--- Data for analysis Enclosed Below ---

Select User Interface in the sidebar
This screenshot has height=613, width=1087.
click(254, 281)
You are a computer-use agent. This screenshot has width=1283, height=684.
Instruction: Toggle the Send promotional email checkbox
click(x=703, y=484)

--- End of Enclosed Data for analysis ---

Your goal: Please transcribe exactly the line containing "Instruction: Toggle the" and every line after it through the end of the records, and nothing else.

Result of this task:
Instruction: Toggle the Send promotional email checkbox
click(x=703, y=484)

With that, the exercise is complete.